Health and Healthcare

Coronado Implodes over Crohn's Failure, Future Now Uncertain

Investing in biotech and emerging pharmaceutical stocks comes with a huge risk and reward profile for investors. Some wins are exponential, yet some losses are losses of the entire investment. Coronado Biosciences Inc. (NASDAQ: CNDO) is seeing its shares implode on Monday on very disappointing news in its Crohn’s disease drug trial.

Shares are down much more than half. When you look at other indications and other programs inside the company, it seems like it might not be the end of the road, but a stock price implosion of this magnitude means that Wall Street is worried about the company’s future.

Coronado’s top-line results from its TRUST-I phase 2 clinical trial evaluating TSO (Trichuris suis ova, or CNDO-201) failed to meet the primary endpoint in 250 patients with moderate-to-severe Crohn’s disease. Where this gets bad is that the secondary endpoint was not met either. The company said:

The TRUST-I study did not meet its primary endpoint of improving response, defined as a 100-point decrease in the Crohn’s Disease Activity Index (CDAI), nor the key secondary endpoint of remission, defined as achieving CDAI 150 points. In the overall patient population, response rate of patients on TSO did not separate from that of placebo. … TSO showed a non-significant improved response in patients with CDAI > 290. The lack of overall response was driven by higher-than-expected placebo response rate in patients with CDAI.

The only encouragement is that Coronado said that it was heartened to see TSO’s effect in patients with CDAI greater than 290. Unfortunately, having failed the primary and secondary endpoints is no real hope for those who risked capital around this issue.

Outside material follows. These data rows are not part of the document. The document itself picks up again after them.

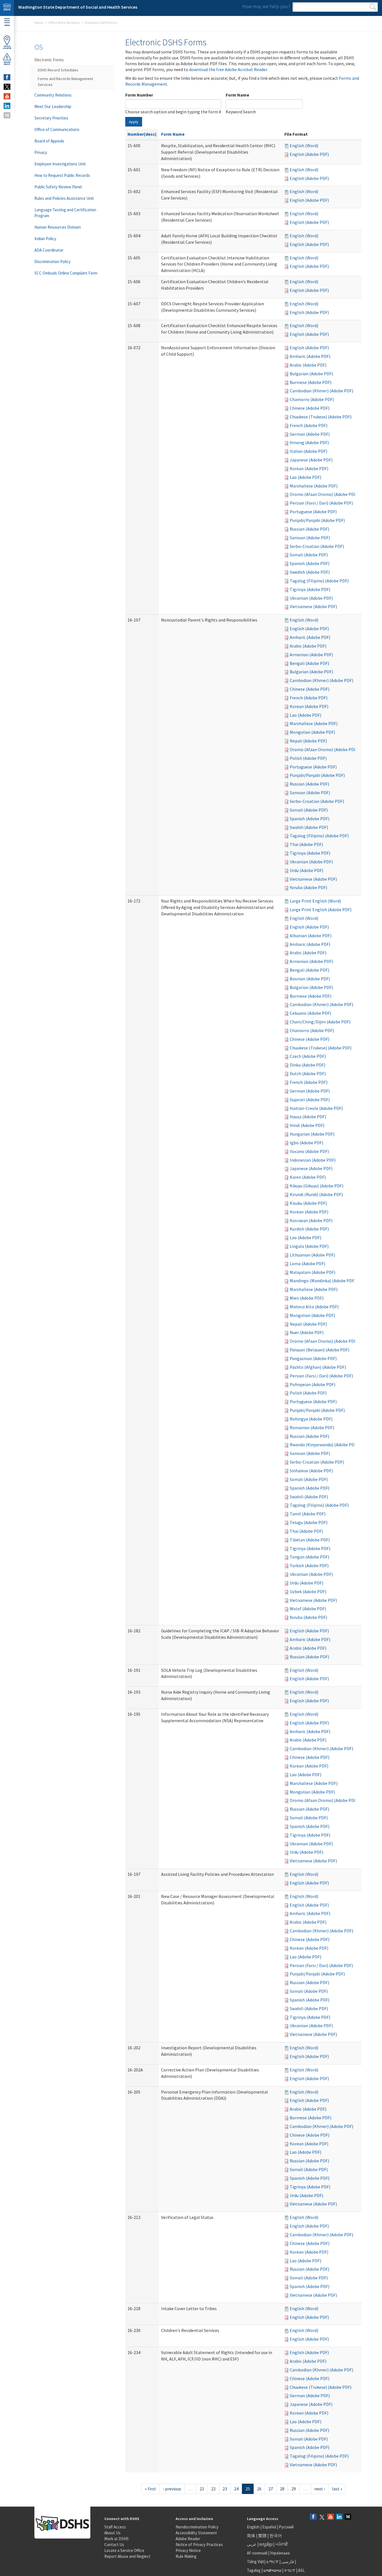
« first (150, 2488)
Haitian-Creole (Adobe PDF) (316, 1108)
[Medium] (348, 2517)
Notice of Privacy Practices (199, 2544)
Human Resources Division (57, 227)
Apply (133, 121)
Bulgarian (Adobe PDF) (311, 373)
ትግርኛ (289, 2570)
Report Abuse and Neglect (127, 2556)
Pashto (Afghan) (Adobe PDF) (318, 1367)
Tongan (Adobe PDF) (309, 1557)
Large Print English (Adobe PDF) (321, 909)
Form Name (237, 95)
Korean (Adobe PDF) (309, 468)
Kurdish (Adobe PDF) (309, 1229)
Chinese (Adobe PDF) (309, 408)
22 (213, 2488)
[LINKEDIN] (7, 106)
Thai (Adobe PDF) (306, 844)
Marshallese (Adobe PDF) (314, 486)
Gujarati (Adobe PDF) (310, 1099)
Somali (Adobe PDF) (309, 554)
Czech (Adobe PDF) (308, 1056)
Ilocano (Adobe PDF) (309, 1151)
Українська (280, 2553)
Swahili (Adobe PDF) (309, 827)
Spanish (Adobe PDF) (309, 563)
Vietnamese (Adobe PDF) (313, 606)
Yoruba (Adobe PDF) (308, 887)
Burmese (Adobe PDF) (310, 382)
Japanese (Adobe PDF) (311, 460)
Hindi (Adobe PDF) (307, 1125)
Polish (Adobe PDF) (308, 758)
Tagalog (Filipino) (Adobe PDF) (319, 580)
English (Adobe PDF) (309, 154)
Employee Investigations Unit (60, 164)
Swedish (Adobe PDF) (310, 572)
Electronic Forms (49, 59)
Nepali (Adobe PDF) (308, 741)
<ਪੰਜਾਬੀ (281, 2544)
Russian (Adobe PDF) (309, 529)
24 (236, 2488)
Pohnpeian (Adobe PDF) (312, 1384)
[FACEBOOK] (7, 77)
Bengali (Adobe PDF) (309, 663)
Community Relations (53, 95)
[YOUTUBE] (7, 96)
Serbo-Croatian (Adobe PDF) (317, 546)
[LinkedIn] (339, 2517)
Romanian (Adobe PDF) (312, 1427)
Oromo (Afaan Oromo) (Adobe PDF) (324, 494)
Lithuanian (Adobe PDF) (312, 1255)
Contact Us (114, 2544)
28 (282, 2488)
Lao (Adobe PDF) (305, 477)
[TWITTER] (7, 87)
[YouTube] (330, 2517)
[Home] (7, 8)
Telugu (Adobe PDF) (308, 1522)
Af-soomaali (257, 2553)
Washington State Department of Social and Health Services (77, 7)
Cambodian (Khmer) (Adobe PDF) (321, 390)
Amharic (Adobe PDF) (310, 356)
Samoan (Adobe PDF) (310, 537)
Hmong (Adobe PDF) (309, 442)
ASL (301, 2570)
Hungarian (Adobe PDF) (312, 1134)
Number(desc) (142, 134)
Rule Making (186, 2556)
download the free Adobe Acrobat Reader (228, 69)
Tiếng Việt (255, 2561)
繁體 (262, 2535)
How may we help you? (266, 6)
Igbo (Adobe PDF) (306, 1142)
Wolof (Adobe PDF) (308, 1608)
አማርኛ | (273, 2561)
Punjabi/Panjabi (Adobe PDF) (317, 520)
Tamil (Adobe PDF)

Now Coronado has to put all of its efforts into its CNDO-109 study. This is the other pipeline candidate, a biologic that activates natural killer cells for the treatment of acute myeloid leukemia and solid tumors. Other study indications for the TSO drug are for ulcerative colitis, multiple sclerosis, autism spectrum disorders and psoriasis.

Shortly before Noon on Monday, Coronado’s shares were down a whopping 67% at $1.89, and they had traded as low as $1.73 earlier in the morning. The 52-week high is $12.70, and the new market cap is only about $60 million. The company’s cash balance was almost $68 million, and its net tangible assets were $48.5 million as of June 30, 2013.

If you want to know just how bad this implosion is, the trading volume in late-morning was 17.3 million shares and the average daily volume is only 544,000 shares.